This month, a small quadcopter drone lifted off from the parking lot of Ben-Gurion University in Beersheba, Israel.
It soon trained its built-in camera on its target, a desktop computer’s tiny blinking light inside a third-floor office nearby.
The pinpoint flickers, emitting from the LED hard drive indicator that lights up intermittently on practically every modern Windows machine, would hardly arouse the suspicions of anyone working in the office after hours.
But in fact, that LED was silently winking out an optical stream of the computer’s secrets to the camera floating outside.
That data-stealing drone, shown in the video below, works as a Mr. Robot-style demonstration of a very real espionage technique.
A group of researchers at Ben-Gurion’s cybersecurity lab has devised a method to defeat the security protection known as an “air gap,” the safeguard of separating highly sensitive computer systems from the internet to quarantine them from hackers.
If an attacker can plant malware on one of those systems—say, by paying an insider to infect it via USB or SD card—this approach offers a new way to rapidly pull secrets out of that isolated machine.
Every blink of its hard drive LED indicator can spill sensitive information to any spy with a line of sight to the target computer, whether from a drone outside the window or a telescopic lens from the next roof over.

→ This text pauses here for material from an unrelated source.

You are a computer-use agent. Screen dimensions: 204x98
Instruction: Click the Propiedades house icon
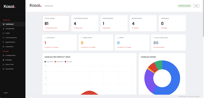[x=4, y=29]
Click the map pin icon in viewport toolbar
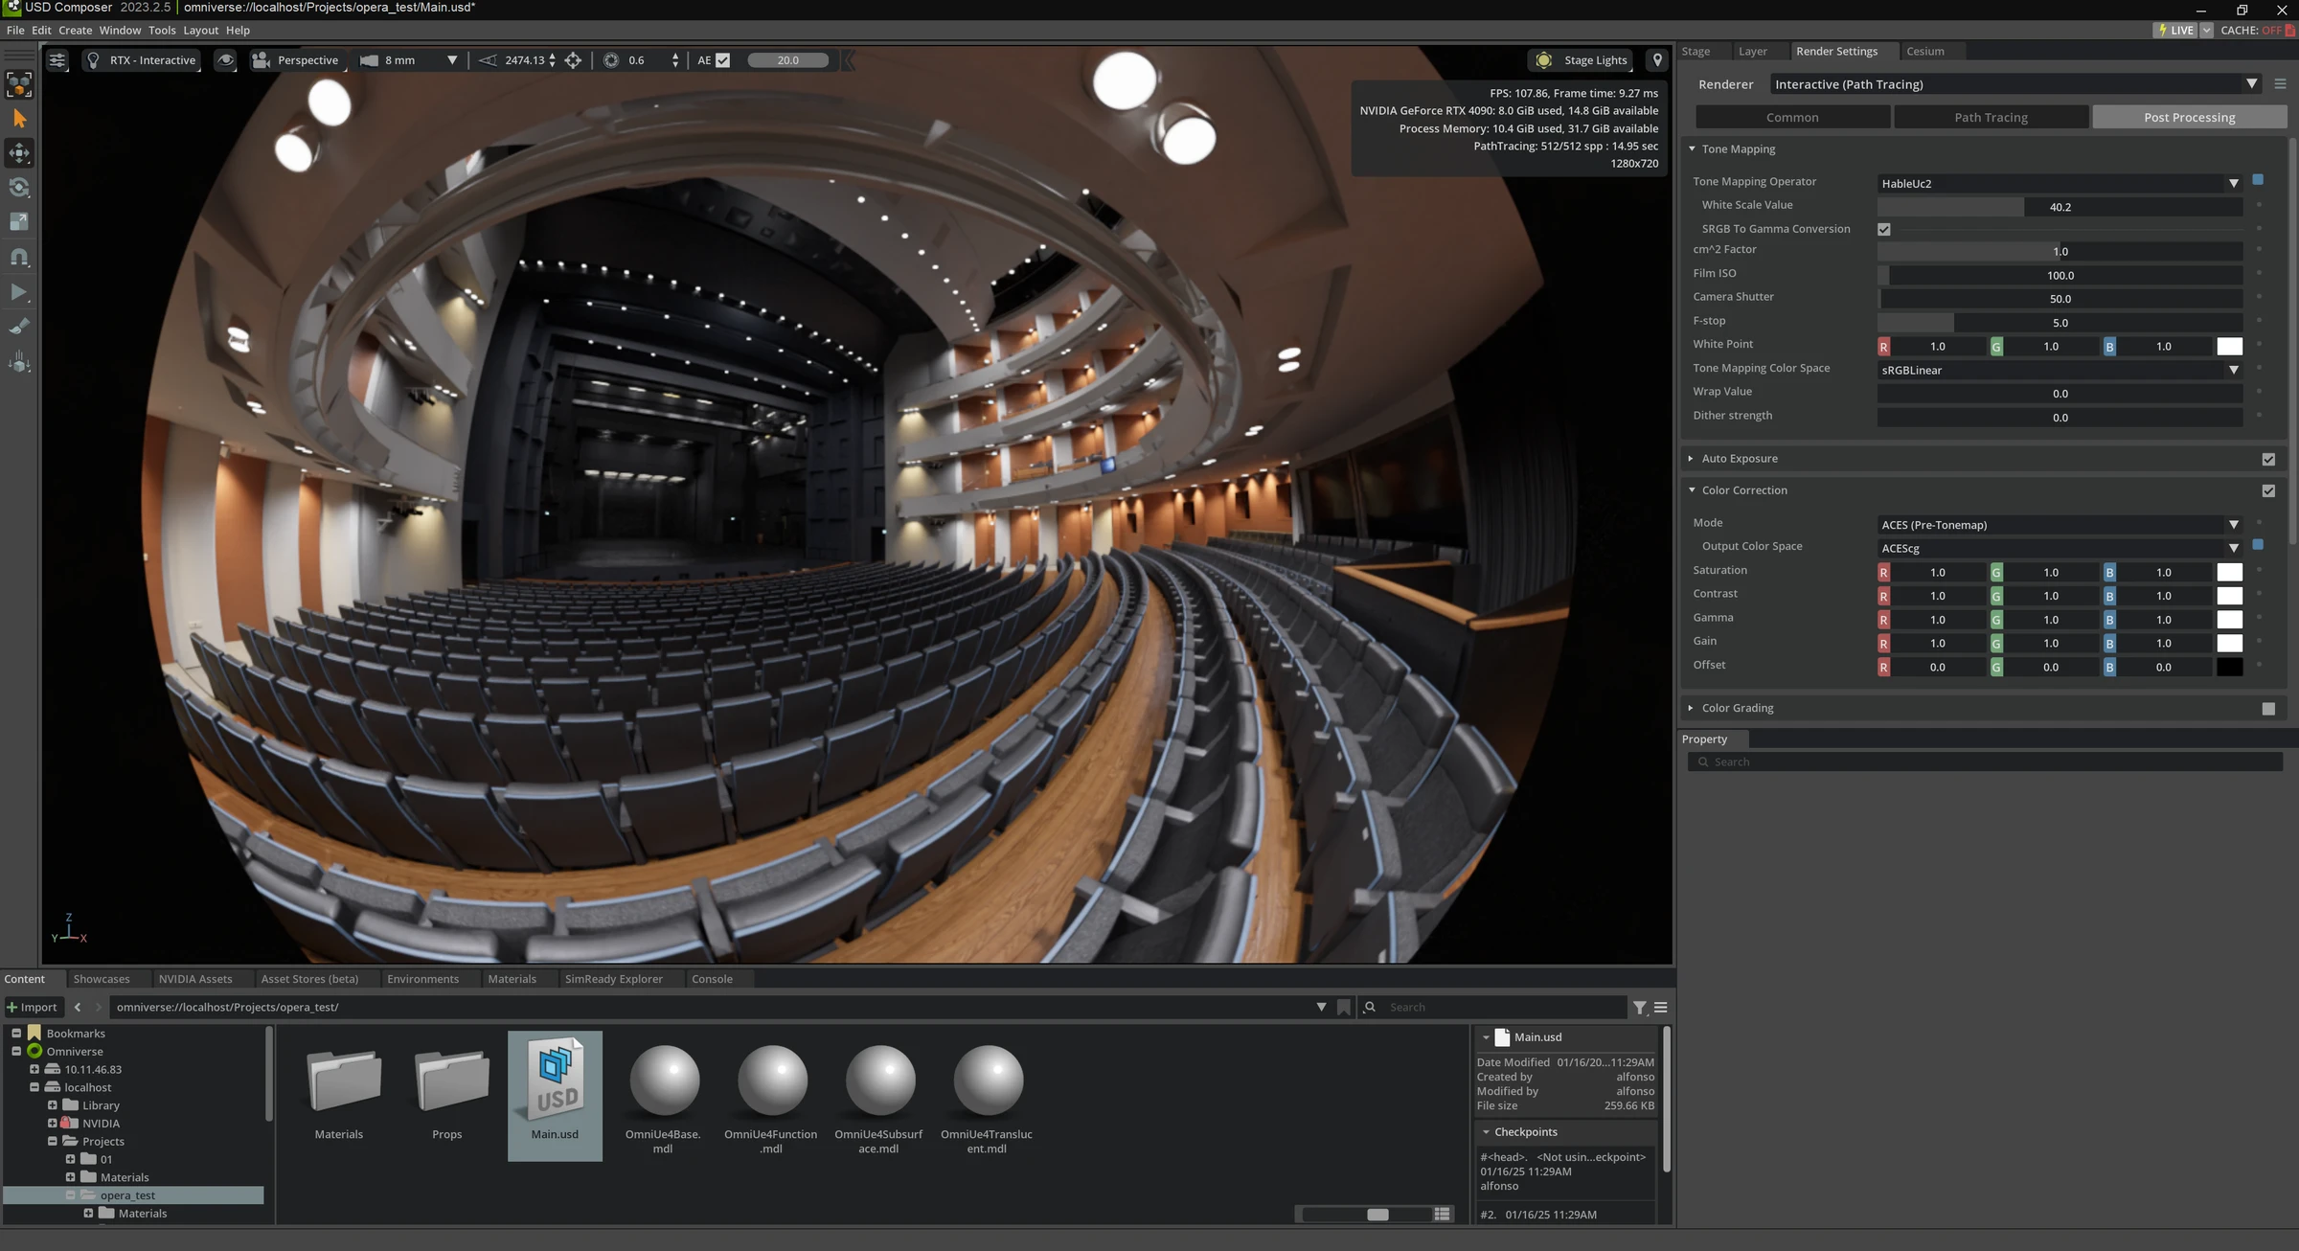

In this way the Israeli researchers have found a a new system to attack isolated computers by taking control of their LED indicators, which are forced to blink up to 6,000 times a second to send a signal containing data to a camera mounted on a drone near the targeted computer.
The technique specifically targets so-called “air-gapped” computers, which are cut off from the Internet and company networks, making them the most challenging targets for hackers.
Consequently, they typically carry the most sensitive information.
The LED control method, which makes it possible to steal data from isolated computers while raising minimum suspicion, was devised by researchers of the Negev (BGU) Cyber Security Research Center at Ben-Gurion University.
“The LED is always blinking as it’s doing searching and indexing, so no one suspects, even in the night. It’s very covert, actually,” researcher Mordechai Guri said, as cited by the Wired.
In a demonstration video, a drone is shown navigating into the line of sight of a computer. Once the drone locates the target, malware starts transmitting data via a hard drive LED indicator, which blinks the signal to the built-in camera on the drone.
According to the researchers, the data can be transferred at rate as fast as 4,000 bits per second with a specialized Siemens photodiode sensor on the drone.
The blinking can be recorded by a camera and deciphered later.
The LED can be forced to blink at a rate of up to 6,000 times per second, which is indiscernible for humans, but potentially readable for light sensors.
“It’s possible for the attacker to do such fast blinking that a human never sees it,” Guri noted.
Of course, the technique relies on the computer being infected prior to the transmission, which can be accomplished using a USB stick or SD card.
While this type of attack is novel and hard to detect, it has one obvious drawback: the computer’s LEDs can simply be covered.